Bhabha elaborates on how the subjects of a colonial state adopt a new culture and ways of life, and ends up imitating the colonizer in a way that is almost identical. This exposes the desire of the colonizer to reform the colonized to become like the colonizer, but using a way that still preserves a clear sense of difference. The colonizer's biggest fear is the disappearing of this difference and wants to prevent the colonized becoming the same as them.
Mimicry challenges the idea of a fixed identity because anyone could be "almost white but not quite," showing that no one could ever be white, which threatens the colonizer as their identities are slipping.
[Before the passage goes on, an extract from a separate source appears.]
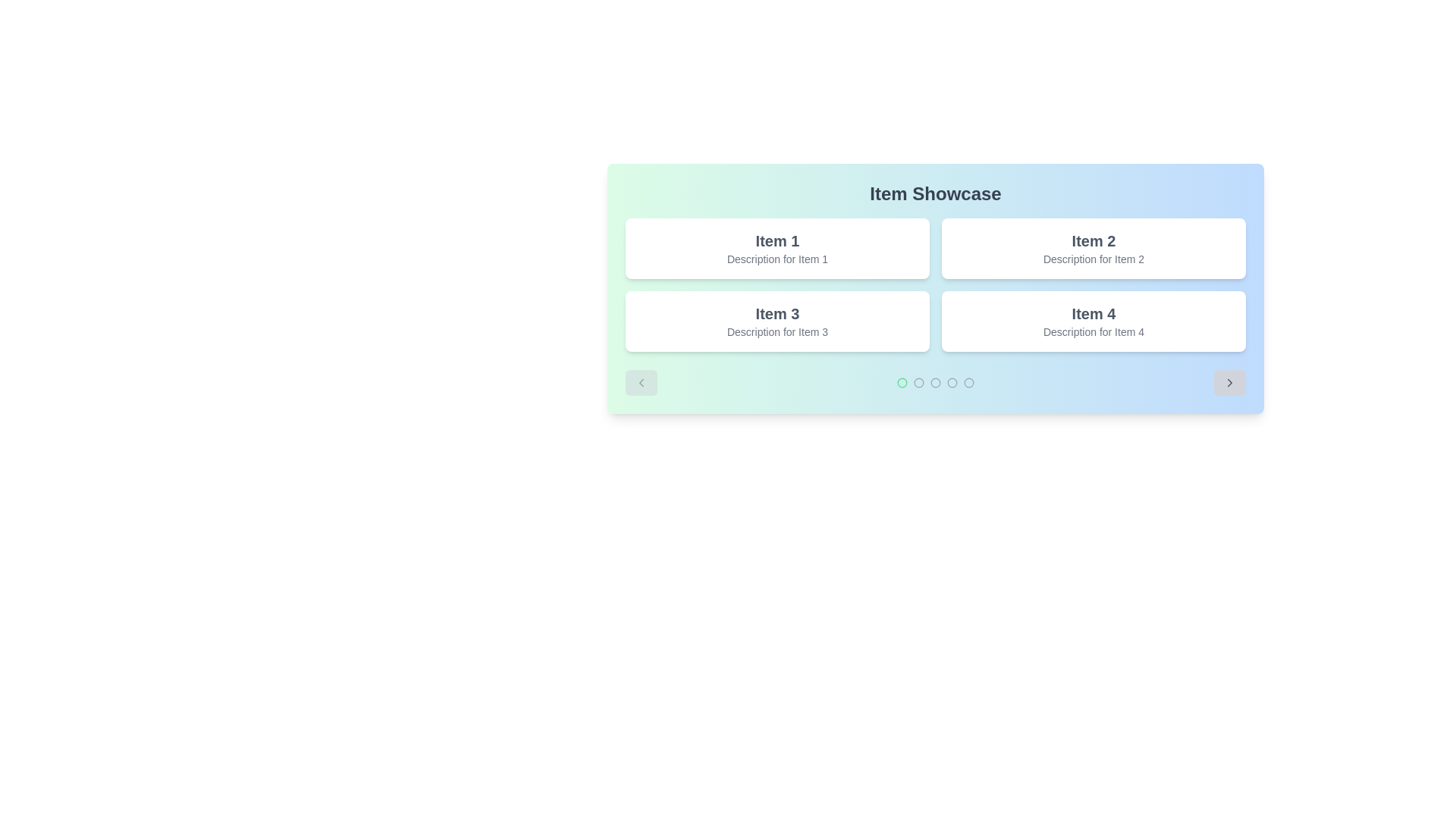  What do you see at coordinates (641, 382) in the screenshot?
I see `the left navigation button located at the bottom of the interface` at bounding box center [641, 382].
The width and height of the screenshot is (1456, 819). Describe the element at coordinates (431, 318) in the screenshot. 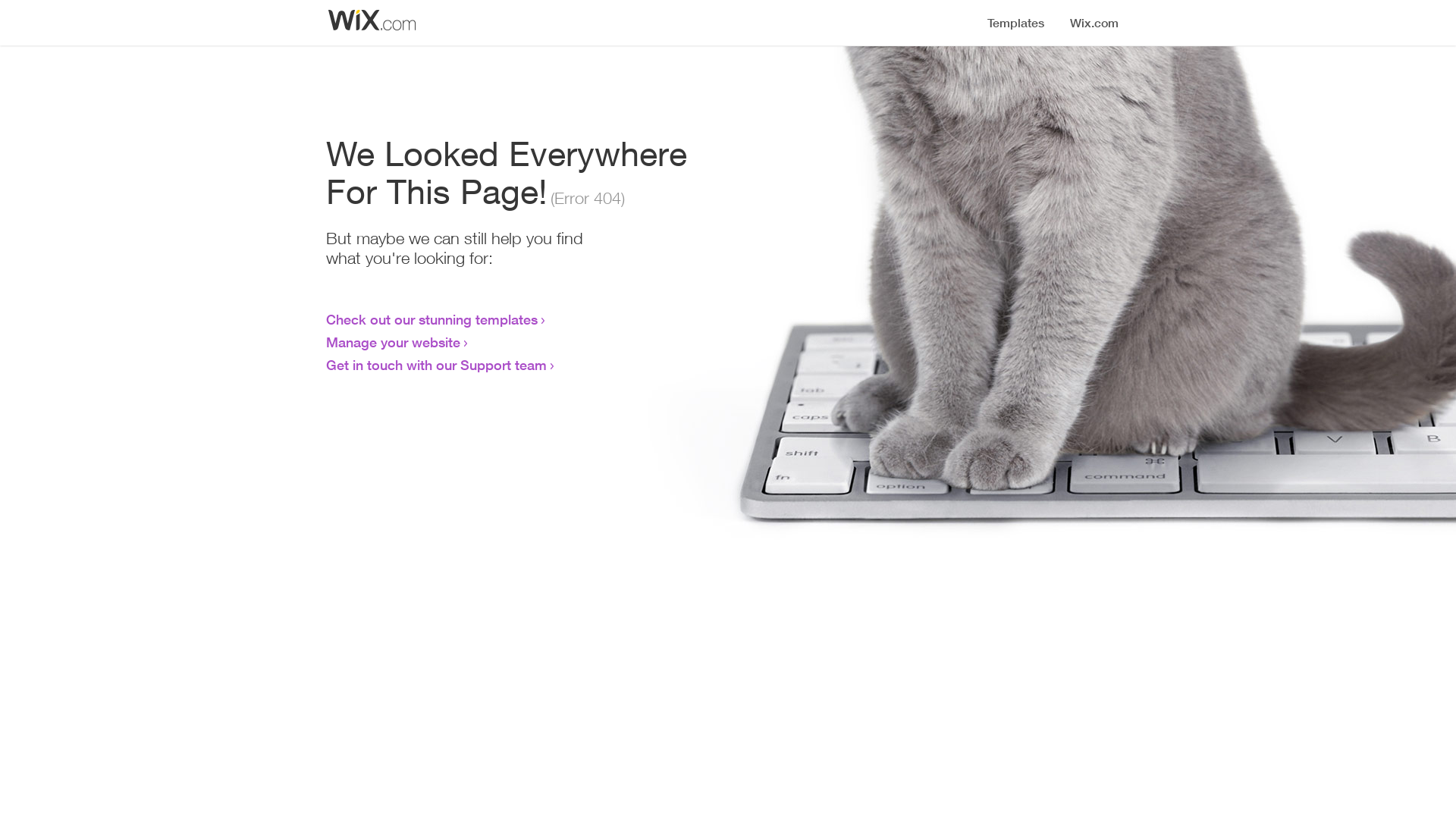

The colonial subject becomes a "partial presense" because the manipulator sees a partial representation of himself through the colonized; thus, the colonized is not the exact same as the original "partial presence," the colonizer.
Bhabha explains the colonized is in an ambivalent position between mimicry and mockery because there is a parody-like effect. Everything the colonized does shows the nature of the colonizer, showing that the colonizers are incomplete, needing the colonized to look dominant.
Bhabha also says there is a "double vision," which means the appearance of the civilized other partially reflects the colonizer's appearance, creating a kind of a distorted mirror image. The mimic can never fully reach its perfect presence, revealing its lack-there-of. Thus, the colonized and the colonizer are both found in the mirror image. Eventually, the colonized returns the colonizer's gaze: "the observer becomes the observed" (Bhabha 89).